### Records provided
○ ○ ○ ○
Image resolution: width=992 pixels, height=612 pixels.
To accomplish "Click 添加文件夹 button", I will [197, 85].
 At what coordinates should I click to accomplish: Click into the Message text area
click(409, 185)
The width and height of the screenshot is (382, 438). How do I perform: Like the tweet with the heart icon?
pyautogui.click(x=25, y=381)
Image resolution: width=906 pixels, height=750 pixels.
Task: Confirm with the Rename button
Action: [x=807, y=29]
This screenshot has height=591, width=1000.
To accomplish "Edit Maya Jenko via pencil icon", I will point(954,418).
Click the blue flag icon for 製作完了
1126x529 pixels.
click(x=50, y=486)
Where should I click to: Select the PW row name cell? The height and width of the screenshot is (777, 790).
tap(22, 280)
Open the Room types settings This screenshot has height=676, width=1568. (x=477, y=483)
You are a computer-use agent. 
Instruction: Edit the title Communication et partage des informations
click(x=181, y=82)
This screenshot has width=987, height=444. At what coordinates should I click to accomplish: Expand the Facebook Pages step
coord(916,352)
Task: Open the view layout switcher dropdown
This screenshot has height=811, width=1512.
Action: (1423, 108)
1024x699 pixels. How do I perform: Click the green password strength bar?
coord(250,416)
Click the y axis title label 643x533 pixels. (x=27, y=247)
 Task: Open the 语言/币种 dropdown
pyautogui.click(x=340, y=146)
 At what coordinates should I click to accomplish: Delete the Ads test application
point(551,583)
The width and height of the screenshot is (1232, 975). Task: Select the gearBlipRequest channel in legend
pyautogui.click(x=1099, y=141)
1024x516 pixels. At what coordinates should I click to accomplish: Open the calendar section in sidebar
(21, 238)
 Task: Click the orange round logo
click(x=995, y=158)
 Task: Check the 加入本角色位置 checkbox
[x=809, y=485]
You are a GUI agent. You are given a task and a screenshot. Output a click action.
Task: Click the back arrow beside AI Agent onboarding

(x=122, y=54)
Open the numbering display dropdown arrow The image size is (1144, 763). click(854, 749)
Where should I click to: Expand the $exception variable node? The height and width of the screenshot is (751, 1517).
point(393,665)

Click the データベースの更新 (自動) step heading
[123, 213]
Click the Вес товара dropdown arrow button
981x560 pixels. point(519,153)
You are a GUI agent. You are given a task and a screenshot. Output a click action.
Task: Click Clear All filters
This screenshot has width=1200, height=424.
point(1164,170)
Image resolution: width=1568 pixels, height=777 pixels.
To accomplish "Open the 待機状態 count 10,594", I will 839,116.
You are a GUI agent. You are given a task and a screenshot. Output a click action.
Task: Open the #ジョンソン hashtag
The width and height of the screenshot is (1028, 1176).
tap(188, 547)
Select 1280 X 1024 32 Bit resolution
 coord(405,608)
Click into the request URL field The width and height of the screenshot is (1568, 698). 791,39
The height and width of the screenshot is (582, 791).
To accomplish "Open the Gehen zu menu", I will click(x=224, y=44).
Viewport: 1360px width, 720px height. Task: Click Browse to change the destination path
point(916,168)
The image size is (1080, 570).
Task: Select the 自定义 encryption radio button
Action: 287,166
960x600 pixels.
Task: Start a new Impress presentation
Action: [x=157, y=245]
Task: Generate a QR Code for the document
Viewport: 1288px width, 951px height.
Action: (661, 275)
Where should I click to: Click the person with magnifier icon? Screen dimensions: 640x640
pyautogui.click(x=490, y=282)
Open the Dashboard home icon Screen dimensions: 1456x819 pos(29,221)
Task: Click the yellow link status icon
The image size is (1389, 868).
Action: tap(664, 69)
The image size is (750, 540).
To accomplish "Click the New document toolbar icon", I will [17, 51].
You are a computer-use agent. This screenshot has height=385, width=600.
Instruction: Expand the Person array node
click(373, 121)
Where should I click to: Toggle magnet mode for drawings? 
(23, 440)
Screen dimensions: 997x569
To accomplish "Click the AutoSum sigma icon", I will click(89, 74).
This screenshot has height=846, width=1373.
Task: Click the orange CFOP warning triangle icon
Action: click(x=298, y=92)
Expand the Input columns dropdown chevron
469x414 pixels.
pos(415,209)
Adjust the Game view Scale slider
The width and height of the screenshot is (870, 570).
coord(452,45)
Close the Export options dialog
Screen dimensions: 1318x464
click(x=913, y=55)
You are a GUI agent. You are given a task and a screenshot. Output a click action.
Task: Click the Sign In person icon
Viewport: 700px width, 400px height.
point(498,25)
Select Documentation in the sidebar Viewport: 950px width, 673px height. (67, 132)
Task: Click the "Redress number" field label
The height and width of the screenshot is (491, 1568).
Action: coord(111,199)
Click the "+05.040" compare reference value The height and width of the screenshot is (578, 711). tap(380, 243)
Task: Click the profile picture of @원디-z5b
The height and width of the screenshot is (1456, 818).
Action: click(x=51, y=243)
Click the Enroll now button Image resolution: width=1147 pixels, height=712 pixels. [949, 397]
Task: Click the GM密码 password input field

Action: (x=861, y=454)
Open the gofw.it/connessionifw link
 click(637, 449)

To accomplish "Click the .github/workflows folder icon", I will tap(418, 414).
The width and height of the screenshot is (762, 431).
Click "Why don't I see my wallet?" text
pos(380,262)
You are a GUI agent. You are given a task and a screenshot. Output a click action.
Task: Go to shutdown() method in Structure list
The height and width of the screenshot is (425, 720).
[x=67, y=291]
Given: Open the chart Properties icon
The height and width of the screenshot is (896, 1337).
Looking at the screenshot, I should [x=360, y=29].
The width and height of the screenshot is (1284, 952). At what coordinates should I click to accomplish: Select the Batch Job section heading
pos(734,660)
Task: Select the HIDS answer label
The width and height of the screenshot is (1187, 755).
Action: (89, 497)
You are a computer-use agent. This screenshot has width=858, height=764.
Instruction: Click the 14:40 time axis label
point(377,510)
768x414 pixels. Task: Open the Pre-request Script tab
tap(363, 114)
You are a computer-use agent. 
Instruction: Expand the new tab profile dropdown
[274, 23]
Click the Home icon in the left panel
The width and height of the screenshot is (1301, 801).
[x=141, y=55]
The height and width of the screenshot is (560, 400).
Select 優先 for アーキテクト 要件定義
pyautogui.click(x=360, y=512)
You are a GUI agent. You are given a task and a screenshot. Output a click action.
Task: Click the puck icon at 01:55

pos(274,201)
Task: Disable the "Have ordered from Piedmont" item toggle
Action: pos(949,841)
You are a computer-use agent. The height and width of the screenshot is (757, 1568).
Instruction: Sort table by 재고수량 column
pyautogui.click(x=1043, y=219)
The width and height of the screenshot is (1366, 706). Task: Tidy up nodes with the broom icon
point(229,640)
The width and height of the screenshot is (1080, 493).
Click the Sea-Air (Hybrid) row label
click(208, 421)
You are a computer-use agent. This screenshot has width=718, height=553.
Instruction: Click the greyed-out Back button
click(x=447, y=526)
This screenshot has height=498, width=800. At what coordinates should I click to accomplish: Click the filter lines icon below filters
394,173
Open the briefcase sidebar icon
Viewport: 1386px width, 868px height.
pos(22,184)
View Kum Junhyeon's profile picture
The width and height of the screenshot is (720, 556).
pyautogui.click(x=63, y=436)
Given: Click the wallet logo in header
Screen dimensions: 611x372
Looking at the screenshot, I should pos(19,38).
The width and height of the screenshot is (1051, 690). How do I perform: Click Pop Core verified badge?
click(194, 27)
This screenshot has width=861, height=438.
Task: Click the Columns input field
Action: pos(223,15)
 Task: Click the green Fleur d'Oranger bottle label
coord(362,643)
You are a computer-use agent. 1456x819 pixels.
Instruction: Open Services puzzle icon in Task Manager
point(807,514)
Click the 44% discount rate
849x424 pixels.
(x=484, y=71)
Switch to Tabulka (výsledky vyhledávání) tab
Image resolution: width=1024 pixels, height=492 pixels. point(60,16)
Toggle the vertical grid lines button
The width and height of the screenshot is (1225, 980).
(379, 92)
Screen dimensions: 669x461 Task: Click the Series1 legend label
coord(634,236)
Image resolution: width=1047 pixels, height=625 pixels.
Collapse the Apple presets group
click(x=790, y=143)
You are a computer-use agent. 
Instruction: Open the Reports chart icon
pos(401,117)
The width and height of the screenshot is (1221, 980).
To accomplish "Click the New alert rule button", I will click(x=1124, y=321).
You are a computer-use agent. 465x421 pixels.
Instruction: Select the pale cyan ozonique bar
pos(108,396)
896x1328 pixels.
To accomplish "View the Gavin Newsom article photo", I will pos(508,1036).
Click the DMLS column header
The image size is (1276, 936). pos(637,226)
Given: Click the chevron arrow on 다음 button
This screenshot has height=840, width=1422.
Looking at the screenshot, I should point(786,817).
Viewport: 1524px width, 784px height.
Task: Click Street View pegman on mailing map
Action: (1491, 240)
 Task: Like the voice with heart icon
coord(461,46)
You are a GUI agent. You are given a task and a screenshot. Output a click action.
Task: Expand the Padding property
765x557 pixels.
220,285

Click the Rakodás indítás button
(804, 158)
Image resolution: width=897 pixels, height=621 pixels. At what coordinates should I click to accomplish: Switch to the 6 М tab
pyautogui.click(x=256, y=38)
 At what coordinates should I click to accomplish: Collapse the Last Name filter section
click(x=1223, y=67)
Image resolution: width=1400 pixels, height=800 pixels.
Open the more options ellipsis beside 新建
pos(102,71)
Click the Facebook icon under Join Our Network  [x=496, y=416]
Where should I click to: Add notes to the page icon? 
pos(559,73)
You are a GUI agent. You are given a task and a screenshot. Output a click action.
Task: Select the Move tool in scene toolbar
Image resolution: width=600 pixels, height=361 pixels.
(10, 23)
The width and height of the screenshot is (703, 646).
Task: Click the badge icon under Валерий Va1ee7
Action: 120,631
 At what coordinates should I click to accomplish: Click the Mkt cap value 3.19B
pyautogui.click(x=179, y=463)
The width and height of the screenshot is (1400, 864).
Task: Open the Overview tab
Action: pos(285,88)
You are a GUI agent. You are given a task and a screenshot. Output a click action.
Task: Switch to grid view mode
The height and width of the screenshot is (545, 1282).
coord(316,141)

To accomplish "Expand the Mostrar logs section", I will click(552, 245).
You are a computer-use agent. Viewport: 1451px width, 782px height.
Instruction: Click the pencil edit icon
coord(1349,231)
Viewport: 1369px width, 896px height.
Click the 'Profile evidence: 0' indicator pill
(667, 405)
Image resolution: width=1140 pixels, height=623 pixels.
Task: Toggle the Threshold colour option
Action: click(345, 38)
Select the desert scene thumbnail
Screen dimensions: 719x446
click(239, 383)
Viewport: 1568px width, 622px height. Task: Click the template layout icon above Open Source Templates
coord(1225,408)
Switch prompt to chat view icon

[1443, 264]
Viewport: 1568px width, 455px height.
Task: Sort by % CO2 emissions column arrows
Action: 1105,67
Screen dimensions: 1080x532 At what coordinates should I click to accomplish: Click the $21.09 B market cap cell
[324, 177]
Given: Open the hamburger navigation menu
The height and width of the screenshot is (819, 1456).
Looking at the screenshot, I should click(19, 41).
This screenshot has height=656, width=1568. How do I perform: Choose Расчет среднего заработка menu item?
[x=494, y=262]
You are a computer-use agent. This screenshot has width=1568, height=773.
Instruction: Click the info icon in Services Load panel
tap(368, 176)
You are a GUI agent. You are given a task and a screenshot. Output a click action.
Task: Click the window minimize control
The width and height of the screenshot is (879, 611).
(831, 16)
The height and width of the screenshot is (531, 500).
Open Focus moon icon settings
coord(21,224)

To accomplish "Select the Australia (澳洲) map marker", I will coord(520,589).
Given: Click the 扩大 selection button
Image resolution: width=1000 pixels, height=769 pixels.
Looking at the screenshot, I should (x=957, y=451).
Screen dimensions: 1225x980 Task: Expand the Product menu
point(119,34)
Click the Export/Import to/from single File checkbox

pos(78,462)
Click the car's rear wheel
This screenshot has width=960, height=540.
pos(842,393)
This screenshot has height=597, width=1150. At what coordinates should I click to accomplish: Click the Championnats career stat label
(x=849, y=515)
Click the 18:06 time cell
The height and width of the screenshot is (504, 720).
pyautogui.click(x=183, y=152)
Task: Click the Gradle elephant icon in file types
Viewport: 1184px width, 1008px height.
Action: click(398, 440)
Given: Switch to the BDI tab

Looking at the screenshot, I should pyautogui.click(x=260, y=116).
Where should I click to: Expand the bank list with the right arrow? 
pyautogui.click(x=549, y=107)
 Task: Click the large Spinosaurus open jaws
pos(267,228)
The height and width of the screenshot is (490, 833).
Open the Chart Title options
○ ○ ○ ○
### Your task
Rewrite the data between the lines containing "Screen dimensions: 997x569" and "Action: coord(111,199)", inclusive, as a numbered list, leaving out any blank lines.

### The answer
1. Screen dimensions: 997x569
2. To accomplish "Click the AutoSum sigma icon", I will click(89, 74).
3. This screenshot has height=846, width=1373.
4. Task: Click the orange CFOP warning triangle icon
5. Action: click(x=298, y=92)
6. Expand the Input columns dropdown chevron
7. 469x414 pixels.
8. pos(415,209)
9. Adjust the Game view Scale slider
10. The width and height of the screenshot is (870, 570).
11. coord(452,45)
12. Close the Export options dialog
13. Screen dimensions: 1318x464
14. click(x=913, y=55)
15. You are a GUI agent. You are given a task and a screenshot. Output a click action.
16. Task: Click the Sign In person icon
17. Viewport: 700px width, 400px height.
18. point(498,25)
19. Select Documentation in the sidebar Viewport: 950px width, 673px height. (67, 132)
20. Task: Click the "Redress number" field label
21. The height and width of the screenshot is (491, 1568).
22. Action: coord(111,199)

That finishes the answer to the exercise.